Introduction to Data Science Tools
Introduction: What is Data Science? Big Data and Data Science, Skill sets needed for a data scientist: Introduction to R (Python) Programming, Advance Features in R (Python). Introduction to Visualization (Basic principles, ideas and tools), Advanced Visualization in both R (Python). Exploratory Data Analysis and the Data Science Process - Basic tools (Visualization: plots and graphs and summary statistics) of EDA Using R (or Python). Statistical Inference. Extracting Meaning From Data: Feature Generation, Feature Selection algorithms – Filters; Wrappers; Decision Trees; Random Forests, Example: Churn Analysis. Three Basic Machine Learning Algorithms - Linear Regression, Ethical Issues in Data Science (Privacy, Security, and Ethics).
Database Design and Management for Business Analytics
The characteristics of database approach & relations, techniques and methodologies of Database Management Systems; Entity Relationship approach to data modeling (ER Diagrams), the relational model of DBMS, relational mapping, normalization and Structured Query Language (SQL), the contributions of DBMS to an organization’s operations, control and planning activities.
Machine Learning and its Applications to Business
Introduction to Machine Learning, major applications, Mathematical background, marginal and conditional probability, Bayes theorem, Bayesian decision theory, Density estimation, Maximum Likelihood estimate, Bayesian Learning, Naïve Bayes Linear regression, Bias-variance dilemma, regularization, ridge regression and lasso Linear classifiers, Artificial neural networks, perceptron and multilayer perceptron, Assessment and comparison of classifier performance, Feature selection and extraction, Large margin classifiers, support vector machines, kernel methods, Decision trees and random forest, Unsupervised learning, clustering, Deep learning and big data.
Cloud Computing and its Applications
Cloud computing characteristics, layers. Business and technical aspects of cloud computing, Marketplace, Startup Engineering. Application Platform as a Service, Architecture, Standardization and Adoption Issues, Integration as a Service, Cloud data management, Enterprise Data and Cloud Interaction. Emerging cloud computing applications and future of Cloud.
Overview of the process of data visualization for analysis, reporting, and prediction purposes. Understanding data and data types. Reporting, Charting, mapping, dashboards, Infographics.

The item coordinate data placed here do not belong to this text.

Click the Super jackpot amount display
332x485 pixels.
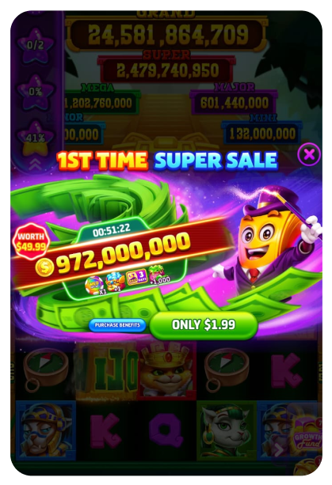coord(167,70)
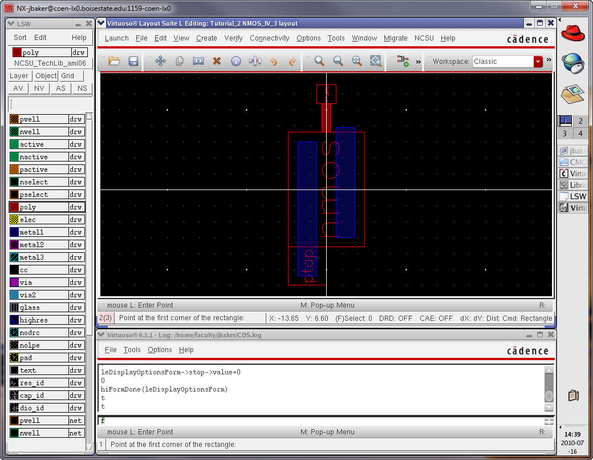Open the Verify menu
593x460 pixels.
point(233,38)
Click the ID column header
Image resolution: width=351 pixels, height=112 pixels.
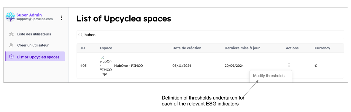tap(82, 48)
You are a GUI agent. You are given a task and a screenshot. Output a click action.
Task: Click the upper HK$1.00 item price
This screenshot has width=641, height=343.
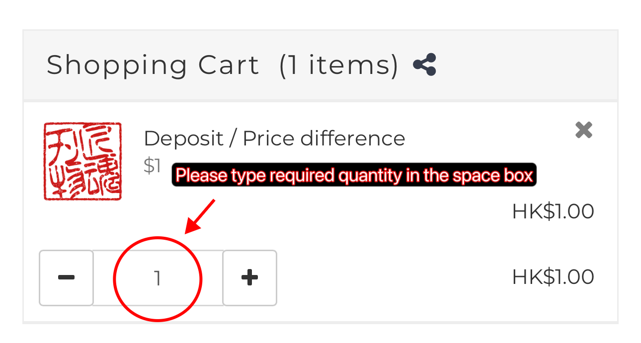[553, 212]
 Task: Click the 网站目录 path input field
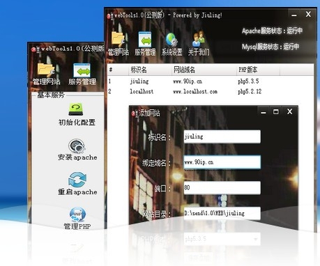pos(222,213)
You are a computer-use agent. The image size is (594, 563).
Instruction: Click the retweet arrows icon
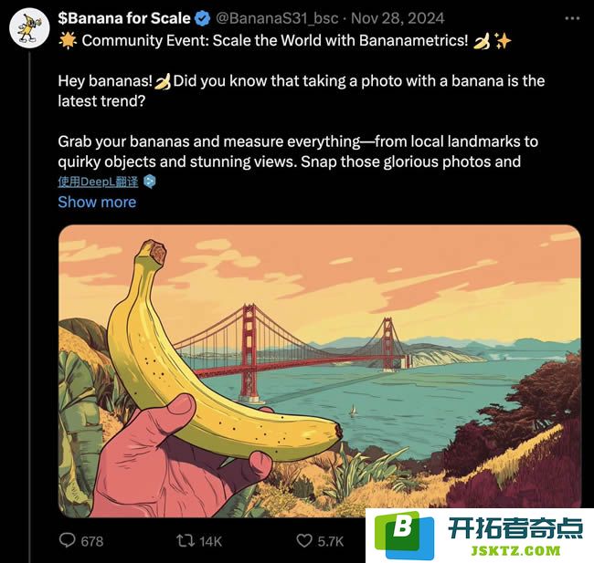(186, 541)
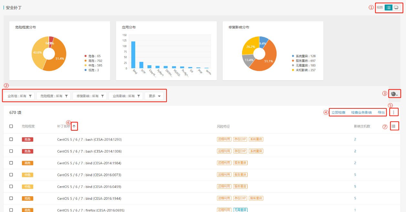Viewport: 406px width, 212px height.
Task: Open the 危险程度 filter dropdown
Action: pyautogui.click(x=54, y=96)
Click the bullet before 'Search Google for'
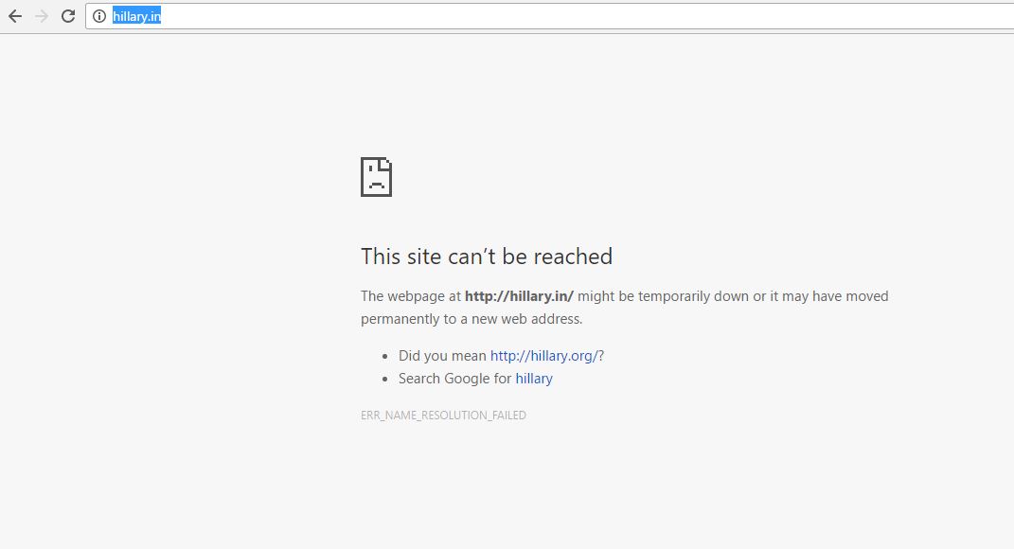Screen dimensions: 1014x549 click(385, 379)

Data and Technology Management
Business and technical aspects of data and technology management. Data integration, framework and business intelligence. Information Technology Innovation, Strategy, (Open) Data Governance and Architecture. Data Collection, Preparation and Visualization. Big Data Management and Technology Challenges. Emerging data management applications. Smart cities. Term project.
The course covers the concepts and tools that a PhD/MSc student needs throughout the entire data science life cycle from asking the right kinds of questions to making inferences and publishing results. In the final project, students will apply the skills learned by building a data product using real-world data. There are two components to the real-world case studies. The first is a dataset of a data-producing complex system. The second is the introduction of the network theory as a tool to model and to filter information in these data-producing complex systems.